Bernard Sarrette (/fr/; 27 November 1765 – April 1858), founded what would become the Conservatoire de Paris.

== Biography ==
Sarrette was born in Bordeaux, the son of a shoemaker, and travelled to Paris as an accountant. During the French Revolution, he joined the Garde Nationale. There he proposed the formation of a corps of musicians, and was put in charge, although he was not a musician.

He gathered together forty-five musicians from the depot of the Gardes Françaises, and they formed the nucleus for the music of the Garde Nationale, with François Joseph Gossec as artistic director. In May 1790, the municipality of Paris increased the body to seventy-eight musicians. When the financial embarrassments of the Commune necessitated the suppression of the paid guard, Sarrette kept the musicians near him and obtained from the municipality, in June 1792, the establishment of a free school of music.

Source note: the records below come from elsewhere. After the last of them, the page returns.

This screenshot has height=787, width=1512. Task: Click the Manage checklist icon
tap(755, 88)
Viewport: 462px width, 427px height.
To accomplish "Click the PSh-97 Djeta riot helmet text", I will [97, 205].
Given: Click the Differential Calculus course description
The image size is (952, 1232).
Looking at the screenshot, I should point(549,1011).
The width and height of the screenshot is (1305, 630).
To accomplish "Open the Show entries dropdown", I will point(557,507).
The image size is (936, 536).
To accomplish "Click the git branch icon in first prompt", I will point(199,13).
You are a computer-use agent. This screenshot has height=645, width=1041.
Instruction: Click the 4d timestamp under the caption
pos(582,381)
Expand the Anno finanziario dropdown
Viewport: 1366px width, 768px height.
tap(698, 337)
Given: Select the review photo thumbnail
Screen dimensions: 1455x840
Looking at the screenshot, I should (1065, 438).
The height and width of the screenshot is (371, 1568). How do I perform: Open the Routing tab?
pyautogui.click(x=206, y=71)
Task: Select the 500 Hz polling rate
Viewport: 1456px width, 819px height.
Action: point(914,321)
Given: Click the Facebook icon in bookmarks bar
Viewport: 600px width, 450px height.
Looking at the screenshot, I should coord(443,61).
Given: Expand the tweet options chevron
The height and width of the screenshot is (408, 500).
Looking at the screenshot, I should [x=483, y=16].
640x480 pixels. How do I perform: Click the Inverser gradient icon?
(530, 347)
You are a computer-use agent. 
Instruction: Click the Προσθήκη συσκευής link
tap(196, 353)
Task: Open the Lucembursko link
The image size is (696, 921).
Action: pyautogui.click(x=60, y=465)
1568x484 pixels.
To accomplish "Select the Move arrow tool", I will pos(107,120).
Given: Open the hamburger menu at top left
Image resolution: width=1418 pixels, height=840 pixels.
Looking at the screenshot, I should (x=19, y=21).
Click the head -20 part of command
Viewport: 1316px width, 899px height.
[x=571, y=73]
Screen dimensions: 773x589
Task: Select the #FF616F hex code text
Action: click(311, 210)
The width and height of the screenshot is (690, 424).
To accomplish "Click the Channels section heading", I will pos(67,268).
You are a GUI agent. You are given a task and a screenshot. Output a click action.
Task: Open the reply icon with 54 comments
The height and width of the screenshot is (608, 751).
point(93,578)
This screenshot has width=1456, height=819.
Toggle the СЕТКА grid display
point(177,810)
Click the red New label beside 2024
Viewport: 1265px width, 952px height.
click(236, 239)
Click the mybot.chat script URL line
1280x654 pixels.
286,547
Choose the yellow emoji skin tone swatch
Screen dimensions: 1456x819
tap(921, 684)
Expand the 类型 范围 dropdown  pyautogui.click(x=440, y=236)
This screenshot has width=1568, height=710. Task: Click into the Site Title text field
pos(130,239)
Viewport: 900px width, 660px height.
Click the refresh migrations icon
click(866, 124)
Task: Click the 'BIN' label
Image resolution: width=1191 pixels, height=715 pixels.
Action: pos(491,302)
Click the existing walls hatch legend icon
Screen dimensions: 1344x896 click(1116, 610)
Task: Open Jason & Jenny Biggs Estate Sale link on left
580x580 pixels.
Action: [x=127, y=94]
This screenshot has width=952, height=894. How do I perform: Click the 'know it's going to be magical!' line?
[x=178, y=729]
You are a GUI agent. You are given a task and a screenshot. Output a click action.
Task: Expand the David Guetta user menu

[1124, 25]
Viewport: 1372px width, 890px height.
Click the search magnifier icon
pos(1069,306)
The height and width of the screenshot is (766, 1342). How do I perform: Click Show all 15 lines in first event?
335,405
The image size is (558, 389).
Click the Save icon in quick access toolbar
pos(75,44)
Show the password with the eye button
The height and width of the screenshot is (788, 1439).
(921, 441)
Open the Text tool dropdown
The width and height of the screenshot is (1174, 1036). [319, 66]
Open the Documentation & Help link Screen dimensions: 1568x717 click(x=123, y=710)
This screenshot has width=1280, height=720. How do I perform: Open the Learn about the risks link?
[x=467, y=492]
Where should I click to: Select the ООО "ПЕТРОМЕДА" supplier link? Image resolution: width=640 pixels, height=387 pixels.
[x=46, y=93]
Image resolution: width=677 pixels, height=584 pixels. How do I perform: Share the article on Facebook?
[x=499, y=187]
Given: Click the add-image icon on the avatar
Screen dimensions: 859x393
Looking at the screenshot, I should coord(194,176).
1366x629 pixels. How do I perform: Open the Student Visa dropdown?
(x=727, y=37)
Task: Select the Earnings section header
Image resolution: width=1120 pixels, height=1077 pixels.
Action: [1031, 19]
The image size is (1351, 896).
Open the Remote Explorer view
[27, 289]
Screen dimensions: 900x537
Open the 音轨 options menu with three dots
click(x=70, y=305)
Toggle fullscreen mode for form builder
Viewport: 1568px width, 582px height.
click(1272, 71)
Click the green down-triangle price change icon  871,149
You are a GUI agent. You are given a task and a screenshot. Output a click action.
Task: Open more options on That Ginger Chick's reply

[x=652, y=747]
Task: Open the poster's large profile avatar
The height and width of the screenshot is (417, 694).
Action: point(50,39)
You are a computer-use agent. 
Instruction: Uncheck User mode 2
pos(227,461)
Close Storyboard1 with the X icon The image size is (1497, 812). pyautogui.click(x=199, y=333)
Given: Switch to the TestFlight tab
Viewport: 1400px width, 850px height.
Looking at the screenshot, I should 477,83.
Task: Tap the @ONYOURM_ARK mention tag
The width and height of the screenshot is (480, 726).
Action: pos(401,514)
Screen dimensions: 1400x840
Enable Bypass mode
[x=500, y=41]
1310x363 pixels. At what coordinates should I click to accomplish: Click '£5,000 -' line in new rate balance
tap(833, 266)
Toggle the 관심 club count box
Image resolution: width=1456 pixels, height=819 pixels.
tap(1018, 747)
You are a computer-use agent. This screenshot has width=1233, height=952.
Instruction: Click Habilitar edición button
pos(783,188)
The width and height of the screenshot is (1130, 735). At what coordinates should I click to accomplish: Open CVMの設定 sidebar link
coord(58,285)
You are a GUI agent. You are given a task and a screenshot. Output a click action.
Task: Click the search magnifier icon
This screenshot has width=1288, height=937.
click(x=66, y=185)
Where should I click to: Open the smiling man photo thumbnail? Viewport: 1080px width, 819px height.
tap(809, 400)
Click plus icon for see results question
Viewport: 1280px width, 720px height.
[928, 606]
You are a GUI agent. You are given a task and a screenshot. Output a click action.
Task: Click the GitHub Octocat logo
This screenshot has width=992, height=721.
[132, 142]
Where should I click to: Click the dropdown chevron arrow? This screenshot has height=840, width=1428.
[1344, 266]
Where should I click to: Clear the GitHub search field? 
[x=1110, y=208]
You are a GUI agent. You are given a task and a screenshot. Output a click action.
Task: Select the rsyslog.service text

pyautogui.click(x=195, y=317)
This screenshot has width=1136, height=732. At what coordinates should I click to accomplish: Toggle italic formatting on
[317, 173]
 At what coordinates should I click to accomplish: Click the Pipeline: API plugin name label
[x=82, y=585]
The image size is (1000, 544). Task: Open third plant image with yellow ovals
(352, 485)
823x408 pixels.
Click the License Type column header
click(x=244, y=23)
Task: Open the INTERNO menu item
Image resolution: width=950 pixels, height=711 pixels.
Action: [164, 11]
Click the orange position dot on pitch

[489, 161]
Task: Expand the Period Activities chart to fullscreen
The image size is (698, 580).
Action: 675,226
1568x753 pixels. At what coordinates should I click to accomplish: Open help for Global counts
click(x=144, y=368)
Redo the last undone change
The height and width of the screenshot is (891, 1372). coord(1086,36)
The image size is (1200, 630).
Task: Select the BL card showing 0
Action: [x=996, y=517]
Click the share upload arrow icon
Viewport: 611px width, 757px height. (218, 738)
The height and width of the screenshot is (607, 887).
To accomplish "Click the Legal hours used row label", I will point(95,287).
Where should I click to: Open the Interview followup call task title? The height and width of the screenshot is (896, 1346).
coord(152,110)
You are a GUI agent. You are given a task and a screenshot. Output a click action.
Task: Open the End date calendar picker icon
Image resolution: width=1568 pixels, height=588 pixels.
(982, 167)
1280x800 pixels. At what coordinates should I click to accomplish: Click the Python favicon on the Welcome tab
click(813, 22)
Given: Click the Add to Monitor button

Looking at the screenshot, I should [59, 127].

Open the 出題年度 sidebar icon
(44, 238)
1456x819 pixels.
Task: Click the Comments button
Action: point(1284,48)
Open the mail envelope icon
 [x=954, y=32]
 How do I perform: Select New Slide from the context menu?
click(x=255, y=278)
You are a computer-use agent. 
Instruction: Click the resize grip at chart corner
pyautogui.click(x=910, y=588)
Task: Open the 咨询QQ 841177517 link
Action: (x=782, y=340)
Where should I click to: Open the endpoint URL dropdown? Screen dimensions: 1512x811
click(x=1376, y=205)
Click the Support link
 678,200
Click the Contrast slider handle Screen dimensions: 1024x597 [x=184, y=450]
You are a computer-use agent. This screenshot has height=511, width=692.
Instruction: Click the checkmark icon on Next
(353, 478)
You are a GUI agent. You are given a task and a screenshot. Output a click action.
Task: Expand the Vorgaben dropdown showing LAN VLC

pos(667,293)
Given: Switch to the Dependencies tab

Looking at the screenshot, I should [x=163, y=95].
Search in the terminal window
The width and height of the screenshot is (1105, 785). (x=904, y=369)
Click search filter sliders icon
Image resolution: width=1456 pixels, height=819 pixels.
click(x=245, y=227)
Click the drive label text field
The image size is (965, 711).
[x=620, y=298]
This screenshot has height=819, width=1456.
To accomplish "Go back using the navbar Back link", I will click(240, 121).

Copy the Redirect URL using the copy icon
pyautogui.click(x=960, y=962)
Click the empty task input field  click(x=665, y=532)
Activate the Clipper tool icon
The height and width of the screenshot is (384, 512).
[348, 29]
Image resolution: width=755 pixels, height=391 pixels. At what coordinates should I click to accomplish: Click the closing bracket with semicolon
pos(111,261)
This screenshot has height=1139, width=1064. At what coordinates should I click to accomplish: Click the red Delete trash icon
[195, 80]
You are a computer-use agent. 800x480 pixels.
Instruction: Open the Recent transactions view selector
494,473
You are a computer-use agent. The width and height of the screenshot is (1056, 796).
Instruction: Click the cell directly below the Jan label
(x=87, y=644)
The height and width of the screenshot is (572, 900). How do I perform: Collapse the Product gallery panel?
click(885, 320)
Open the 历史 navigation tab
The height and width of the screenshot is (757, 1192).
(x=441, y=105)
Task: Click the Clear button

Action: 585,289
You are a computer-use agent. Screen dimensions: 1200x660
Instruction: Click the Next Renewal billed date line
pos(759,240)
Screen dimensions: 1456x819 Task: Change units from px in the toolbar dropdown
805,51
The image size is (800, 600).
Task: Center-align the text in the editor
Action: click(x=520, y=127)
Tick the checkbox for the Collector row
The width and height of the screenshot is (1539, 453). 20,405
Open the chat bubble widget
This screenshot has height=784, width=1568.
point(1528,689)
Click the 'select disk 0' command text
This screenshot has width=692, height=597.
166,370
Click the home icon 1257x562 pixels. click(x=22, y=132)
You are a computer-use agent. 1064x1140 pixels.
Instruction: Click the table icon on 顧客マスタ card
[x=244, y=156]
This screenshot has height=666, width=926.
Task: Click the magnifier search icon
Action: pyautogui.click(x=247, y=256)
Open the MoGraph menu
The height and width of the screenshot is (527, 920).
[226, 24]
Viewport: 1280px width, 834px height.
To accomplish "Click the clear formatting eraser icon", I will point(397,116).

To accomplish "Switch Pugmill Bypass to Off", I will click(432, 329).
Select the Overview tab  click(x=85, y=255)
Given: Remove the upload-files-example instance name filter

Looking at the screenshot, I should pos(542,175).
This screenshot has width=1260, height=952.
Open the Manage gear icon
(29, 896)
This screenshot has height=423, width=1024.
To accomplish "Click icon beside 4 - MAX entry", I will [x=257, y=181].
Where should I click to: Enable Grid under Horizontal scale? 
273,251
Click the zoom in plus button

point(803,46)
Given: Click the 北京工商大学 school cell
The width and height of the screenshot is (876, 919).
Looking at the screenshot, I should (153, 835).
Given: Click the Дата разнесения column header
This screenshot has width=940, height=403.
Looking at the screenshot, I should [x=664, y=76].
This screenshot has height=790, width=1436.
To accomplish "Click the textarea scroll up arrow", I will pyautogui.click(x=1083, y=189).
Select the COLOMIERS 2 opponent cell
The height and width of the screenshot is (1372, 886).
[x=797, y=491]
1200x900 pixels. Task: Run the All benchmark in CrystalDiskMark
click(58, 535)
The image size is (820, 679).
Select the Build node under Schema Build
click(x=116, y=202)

Sarrette was briefly imprisoned from 25 March to 10 May 1794, although the reasons are uncertain. On 18 Brumaire, Year II (8 November 1794), the school was converted into the Institut National de Musique by decree of the convention, and by the law of 16 Thermidor, Year III (3 August 1795), it was finally organized under the name of Conservatoire. Sarrette regained the title of director during the reorganization of 1800.

The protection of Napoleon I was a source of disaster to him in 1815, when the conservatoire was closed; its subsequent history was watched by its founder as a mere spectator from outside. For the last forty four years of his life Sarrette lived in retirement, in some type of disgrace. He died in Paris on 13 April 1858 and is buried in that city's Montmartre Cemetery.